I wrote in my last post about this soccer season, so I won't rehash the details here. However, we are nearing the end of the season and it is time to look forward. There is still a top team/bottom team problem in the club, and it is more pronounced because they move to U13 and 11v11 in the fall. Both teams need bigger rosters to cope with a bigger field. For the most part I think that kids from our city leave our club for other clubs, so magically attracting enough boys to fill out two rosters is likely a long shot. I found myself looking up evaluation schedules for neighboring clubs because of this fact. J might make the top team this time around, but I'm not sure I want him to. When the options are make the top team and deal with not really feeling like you are part of the team, or being on the leftover roster that will hopefully fill in with enough boys to play it seems like a simple choice to find a different club to play for.

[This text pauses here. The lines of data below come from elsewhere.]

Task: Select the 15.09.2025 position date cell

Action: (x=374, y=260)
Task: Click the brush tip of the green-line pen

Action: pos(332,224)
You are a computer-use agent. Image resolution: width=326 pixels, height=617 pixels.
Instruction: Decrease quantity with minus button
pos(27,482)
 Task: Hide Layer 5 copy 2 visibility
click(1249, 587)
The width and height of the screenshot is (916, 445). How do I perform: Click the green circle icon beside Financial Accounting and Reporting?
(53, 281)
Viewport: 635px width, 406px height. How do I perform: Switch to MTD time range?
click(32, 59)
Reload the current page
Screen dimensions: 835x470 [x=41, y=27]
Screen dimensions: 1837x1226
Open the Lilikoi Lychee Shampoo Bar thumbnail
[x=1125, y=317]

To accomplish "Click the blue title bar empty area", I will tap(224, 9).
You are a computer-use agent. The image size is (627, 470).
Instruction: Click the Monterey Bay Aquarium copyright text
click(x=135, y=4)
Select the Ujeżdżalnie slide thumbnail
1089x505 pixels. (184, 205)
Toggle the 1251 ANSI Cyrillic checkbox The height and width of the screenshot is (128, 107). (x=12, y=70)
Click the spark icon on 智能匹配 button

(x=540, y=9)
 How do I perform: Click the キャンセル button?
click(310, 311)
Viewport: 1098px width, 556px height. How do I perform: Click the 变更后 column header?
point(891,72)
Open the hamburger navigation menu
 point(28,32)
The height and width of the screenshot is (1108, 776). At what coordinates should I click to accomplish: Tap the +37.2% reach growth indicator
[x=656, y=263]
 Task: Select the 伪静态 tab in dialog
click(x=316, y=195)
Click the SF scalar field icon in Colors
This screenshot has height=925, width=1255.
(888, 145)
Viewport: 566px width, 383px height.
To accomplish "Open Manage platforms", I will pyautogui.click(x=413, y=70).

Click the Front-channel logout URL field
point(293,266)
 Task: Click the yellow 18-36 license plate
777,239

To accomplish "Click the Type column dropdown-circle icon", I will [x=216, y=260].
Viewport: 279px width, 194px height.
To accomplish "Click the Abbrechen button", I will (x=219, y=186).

It isn't a simple choice to leave though. We went to our city's fireworks last night where we sat with 3 different soccer families. At one point I looked up and J was sitting with 5 or 6 of his teammates laughing and having a great time. If we leave nothing really changes for the club, J is just a name taking up a roster spot or not. I don't think they would even ask us why we left. I've asked J what he wants, and ultimately he just wants to play with his friends. He only wants to go to another club if his friends do too. He doesn't want to be on a leftover roster either though. He loves soccer, and he wants to play on a team filled with kids who love to play as much as he does. I'm still not sure what we will do, but I hope that either way J continues to love playing as much as he does right now. I also hope that I can keep it about what J wants, and not what my ego wants for him.